Saved data entries
::::::

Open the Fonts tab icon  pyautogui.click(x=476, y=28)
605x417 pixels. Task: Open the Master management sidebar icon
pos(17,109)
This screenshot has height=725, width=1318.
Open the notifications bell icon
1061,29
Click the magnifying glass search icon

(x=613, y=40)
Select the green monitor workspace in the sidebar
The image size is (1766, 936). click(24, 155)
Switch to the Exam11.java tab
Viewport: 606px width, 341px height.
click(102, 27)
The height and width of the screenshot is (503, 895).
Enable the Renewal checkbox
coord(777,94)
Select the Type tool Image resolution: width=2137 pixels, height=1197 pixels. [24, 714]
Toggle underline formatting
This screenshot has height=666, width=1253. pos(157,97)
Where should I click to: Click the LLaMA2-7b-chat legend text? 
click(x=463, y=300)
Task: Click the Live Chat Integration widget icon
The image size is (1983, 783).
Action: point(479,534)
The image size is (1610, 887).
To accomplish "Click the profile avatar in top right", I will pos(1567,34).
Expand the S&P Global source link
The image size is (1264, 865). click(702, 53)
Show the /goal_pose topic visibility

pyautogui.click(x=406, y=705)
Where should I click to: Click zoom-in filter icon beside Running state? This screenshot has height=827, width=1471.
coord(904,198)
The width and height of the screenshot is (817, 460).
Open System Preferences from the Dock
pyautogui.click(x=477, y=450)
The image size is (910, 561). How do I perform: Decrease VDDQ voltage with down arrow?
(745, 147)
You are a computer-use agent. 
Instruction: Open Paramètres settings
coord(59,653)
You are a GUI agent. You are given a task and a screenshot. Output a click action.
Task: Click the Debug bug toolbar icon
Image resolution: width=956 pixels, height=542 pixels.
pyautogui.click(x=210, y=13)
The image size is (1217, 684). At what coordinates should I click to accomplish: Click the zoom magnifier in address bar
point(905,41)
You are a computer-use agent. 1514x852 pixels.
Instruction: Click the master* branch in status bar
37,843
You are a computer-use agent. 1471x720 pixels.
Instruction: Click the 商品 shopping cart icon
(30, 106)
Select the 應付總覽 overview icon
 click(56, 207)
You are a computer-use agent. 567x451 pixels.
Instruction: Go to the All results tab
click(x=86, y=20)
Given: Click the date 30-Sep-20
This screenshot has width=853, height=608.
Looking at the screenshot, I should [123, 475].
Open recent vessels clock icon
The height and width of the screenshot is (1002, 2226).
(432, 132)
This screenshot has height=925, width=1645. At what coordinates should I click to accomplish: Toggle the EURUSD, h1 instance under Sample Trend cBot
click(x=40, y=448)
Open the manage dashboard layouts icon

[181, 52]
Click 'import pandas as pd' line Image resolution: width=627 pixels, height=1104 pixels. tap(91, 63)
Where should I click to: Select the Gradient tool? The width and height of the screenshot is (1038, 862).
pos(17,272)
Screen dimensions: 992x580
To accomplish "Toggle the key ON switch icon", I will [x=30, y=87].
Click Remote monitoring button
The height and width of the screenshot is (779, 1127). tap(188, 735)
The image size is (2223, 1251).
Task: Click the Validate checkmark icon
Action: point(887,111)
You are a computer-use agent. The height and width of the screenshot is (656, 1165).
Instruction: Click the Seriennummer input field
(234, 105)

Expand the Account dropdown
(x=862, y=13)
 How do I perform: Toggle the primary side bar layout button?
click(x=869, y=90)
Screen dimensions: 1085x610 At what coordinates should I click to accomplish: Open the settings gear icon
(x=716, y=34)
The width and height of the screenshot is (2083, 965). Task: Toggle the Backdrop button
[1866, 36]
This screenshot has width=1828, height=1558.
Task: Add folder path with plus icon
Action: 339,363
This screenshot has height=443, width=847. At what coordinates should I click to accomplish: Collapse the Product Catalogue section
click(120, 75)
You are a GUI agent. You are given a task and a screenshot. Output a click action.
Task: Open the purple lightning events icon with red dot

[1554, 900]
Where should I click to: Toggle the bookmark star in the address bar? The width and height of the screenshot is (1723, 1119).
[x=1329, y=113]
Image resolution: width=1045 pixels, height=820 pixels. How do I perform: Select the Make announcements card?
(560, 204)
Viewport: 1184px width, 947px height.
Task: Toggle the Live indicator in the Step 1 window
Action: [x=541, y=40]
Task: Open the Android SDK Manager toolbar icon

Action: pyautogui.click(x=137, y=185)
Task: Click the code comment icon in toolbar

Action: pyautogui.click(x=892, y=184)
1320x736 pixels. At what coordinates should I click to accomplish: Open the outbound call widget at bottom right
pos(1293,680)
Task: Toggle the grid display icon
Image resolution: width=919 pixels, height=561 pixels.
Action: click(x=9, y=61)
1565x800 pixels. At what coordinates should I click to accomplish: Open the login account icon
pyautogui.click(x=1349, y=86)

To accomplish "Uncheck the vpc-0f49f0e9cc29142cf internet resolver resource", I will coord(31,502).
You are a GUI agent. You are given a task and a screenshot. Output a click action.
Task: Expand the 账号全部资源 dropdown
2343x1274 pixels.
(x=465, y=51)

::::::

What is needed is an exact transcription of all the data.

Exercise output:
Open the Fonts tab icon  pyautogui.click(x=476, y=28)
605x417 pixels. Task: Open the Master management sidebar icon
pos(17,109)
This screenshot has height=725, width=1318.
Open the notifications bell icon
1061,29
Click the magnifying glass search icon

(x=613, y=40)
Select the green monitor workspace in the sidebar
The image size is (1766, 936). click(24, 155)
Switch to the Exam11.java tab
Viewport: 606px width, 341px height.
click(102, 27)
The height and width of the screenshot is (503, 895).
Enable the Renewal checkbox
coord(777,94)
Select the Type tool Image resolution: width=2137 pixels, height=1197 pixels. [24, 714]
Toggle underline formatting
This screenshot has height=666, width=1253. pos(157,97)
Where should I click to: Click the LLaMA2-7b-chat legend text? 
click(x=463, y=300)
Task: Click the Live Chat Integration widget icon
The image size is (1983, 783).
Action: point(479,534)
The image size is (1610, 887).
To accomplish "Click the profile avatar in top right", I will pos(1567,34).
Expand the S&P Global source link
The image size is (1264, 865). click(702, 53)
Show the /goal_pose topic visibility

pyautogui.click(x=406, y=705)
Where should I click to: Click zoom-in filter icon beside Running state? This screenshot has height=827, width=1471.
coord(904,198)
The width and height of the screenshot is (817, 460).
Open System Preferences from the Dock
pyautogui.click(x=477, y=450)
The image size is (910, 561). How do I perform: Decrease VDDQ voltage with down arrow?
(745, 147)
You are a computer-use agent. 
Instruction: Open Paramètres settings
coord(59,653)
You are a GUI agent. You are given a task and a screenshot. Output a click action.
Task: Click the Debug bug toolbar icon
Image resolution: width=956 pixels, height=542 pixels.
pyautogui.click(x=210, y=13)
The image size is (1217, 684). At what coordinates should I click to accomplish: Click the zoom magnifier in address bar
point(905,41)
You are a computer-use agent. 1514x852 pixels.
Instruction: Click the master* branch in status bar
37,843
You are a computer-use agent. 1471x720 pixels.
Instruction: Click the 商品 shopping cart icon
(30, 106)
Select the 應付總覽 overview icon
 click(56, 207)
You are a computer-use agent. 567x451 pixels.
Instruction: Go to the All results tab
click(x=86, y=20)
Given: Click the date 30-Sep-20
This screenshot has width=853, height=608.
Looking at the screenshot, I should [123, 475].
Open recent vessels clock icon
The height and width of the screenshot is (1002, 2226).
(432, 132)
This screenshot has height=925, width=1645. At what coordinates should I click to accomplish: Toggle the EURUSD, h1 instance under Sample Trend cBot
click(x=40, y=448)
Open the manage dashboard layouts icon

[181, 52]
Click 'import pandas as pd' line Image resolution: width=627 pixels, height=1104 pixels. tap(91, 63)
Where should I click to: Select the Gradient tool? The width and height of the screenshot is (1038, 862).
pos(17,272)
Screen dimensions: 992x580
To accomplish "Toggle the key ON switch icon", I will [x=30, y=87].
Click Remote monitoring button
The height and width of the screenshot is (779, 1127). tap(188, 735)
The image size is (2223, 1251).
Task: Click the Validate checkmark icon
Action: point(887,111)
You are a computer-use agent. The height and width of the screenshot is (656, 1165).
Instruction: Click the Seriennummer input field
(234, 105)

Expand the Account dropdown
(x=862, y=13)
 How do I perform: Toggle the primary side bar layout button?
click(x=869, y=90)
Screen dimensions: 1085x610 At what coordinates should I click to accomplish: Open the settings gear icon
(x=716, y=34)
The width and height of the screenshot is (2083, 965). Task: Toggle the Backdrop button
[1866, 36]
This screenshot has width=1828, height=1558.
Task: Add folder path with plus icon
Action: 339,363
This screenshot has height=443, width=847. At what coordinates should I click to accomplish: Collapse the Product Catalogue section
click(120, 75)
You are a GUI agent. You are given a task and a screenshot. Output a click action.
Task: Open the purple lightning events icon with red dot

[1554, 900]
Where should I click to: Toggle the bookmark star in the address bar? The width and height of the screenshot is (1723, 1119).
[x=1329, y=113]
Image resolution: width=1045 pixels, height=820 pixels. How do I perform: Select the Make announcements card?
(560, 204)
Viewport: 1184px width, 947px height.
Task: Toggle the Live indicator in the Step 1 window
Action: [x=541, y=40]
Task: Open the Android SDK Manager toolbar icon

Action: pyautogui.click(x=137, y=185)
Task: Click the code comment icon in toolbar

Action: pyautogui.click(x=892, y=184)
1320x736 pixels. At what coordinates should I click to accomplish: Open the outbound call widget at bottom right
pos(1293,680)
Task: Toggle the grid display icon
Image resolution: width=919 pixels, height=561 pixels.
Action: click(x=9, y=61)
1565x800 pixels. At what coordinates should I click to accomplish: Open the login account icon
pyautogui.click(x=1349, y=86)

To accomplish "Uncheck the vpc-0f49f0e9cc29142cf internet resolver resource", I will coord(31,502).
You are a GUI agent. You are given a task and a screenshot. Output a click action.
Task: Expand the 账号全部资源 dropdown
2343x1274 pixels.
(x=465, y=51)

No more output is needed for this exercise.